Data shown: Begin
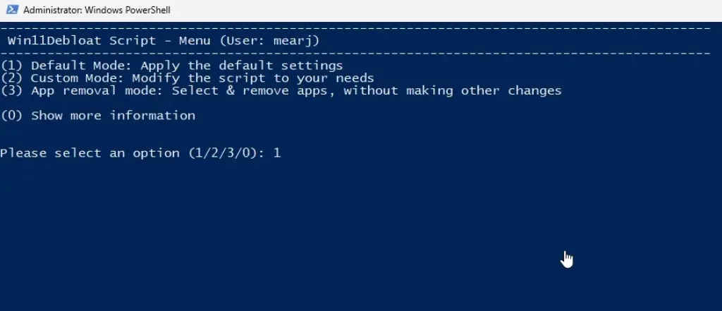Click "without making other changes" text

click(x=453, y=90)
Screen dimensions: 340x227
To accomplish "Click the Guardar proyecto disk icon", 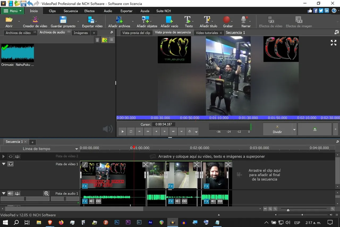I will tap(63, 20).
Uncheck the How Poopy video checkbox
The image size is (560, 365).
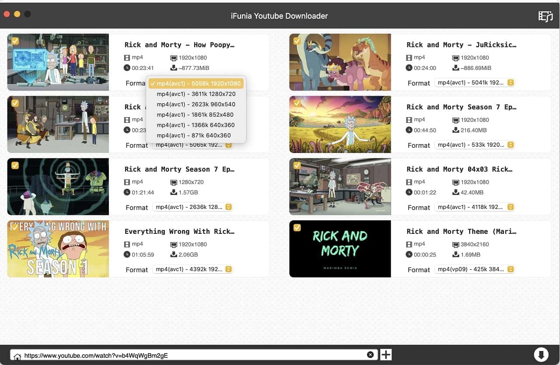point(15,41)
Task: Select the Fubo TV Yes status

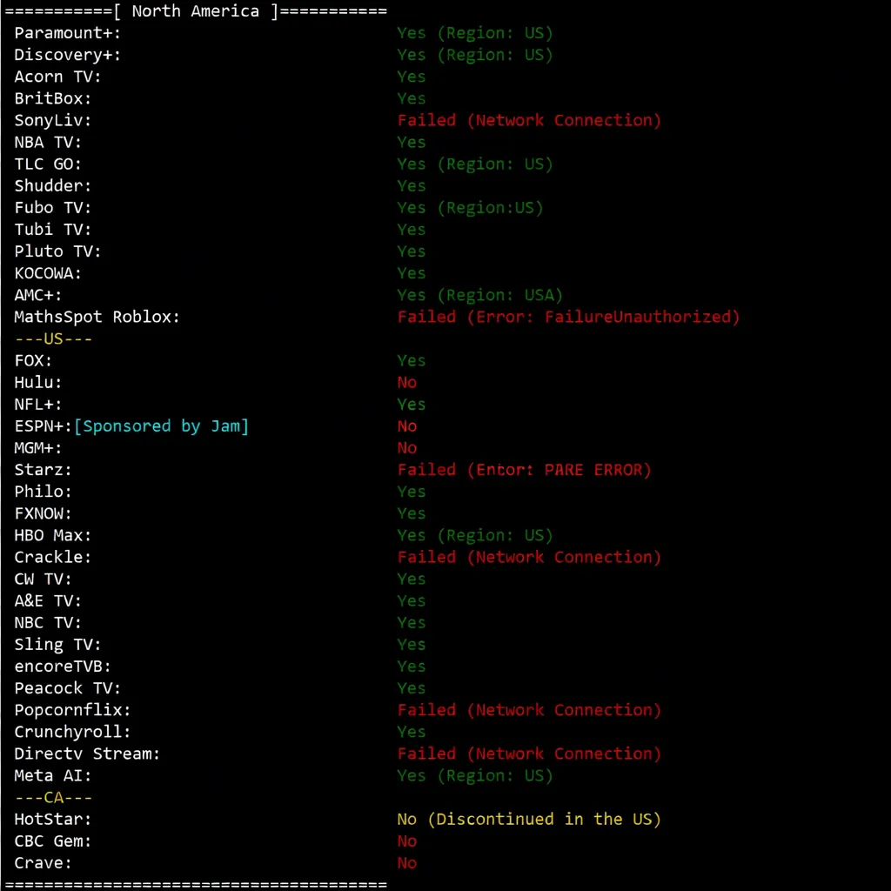Action: pyautogui.click(x=469, y=207)
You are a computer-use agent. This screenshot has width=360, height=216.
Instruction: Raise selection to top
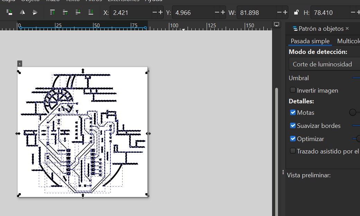[x=53, y=12]
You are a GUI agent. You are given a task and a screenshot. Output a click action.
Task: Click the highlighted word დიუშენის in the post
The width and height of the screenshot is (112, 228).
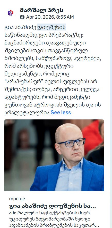[x=51, y=27]
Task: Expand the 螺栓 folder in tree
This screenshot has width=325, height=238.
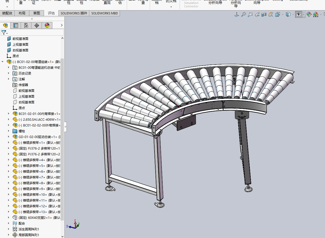Action: pos(9,131)
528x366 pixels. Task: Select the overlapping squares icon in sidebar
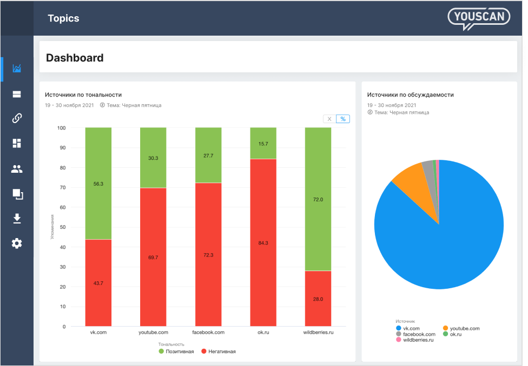(x=17, y=194)
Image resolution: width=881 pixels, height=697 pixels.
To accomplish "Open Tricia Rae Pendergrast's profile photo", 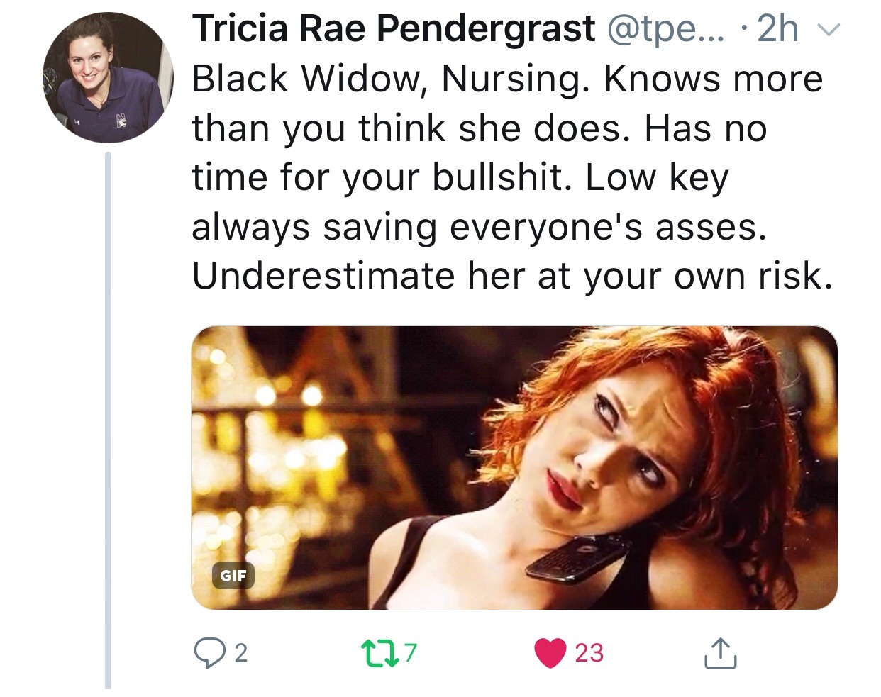I will coord(109,78).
Data shown: End
What to do:
Number of lines above containing "agent": state it and nothing else.

Answer to this task:
2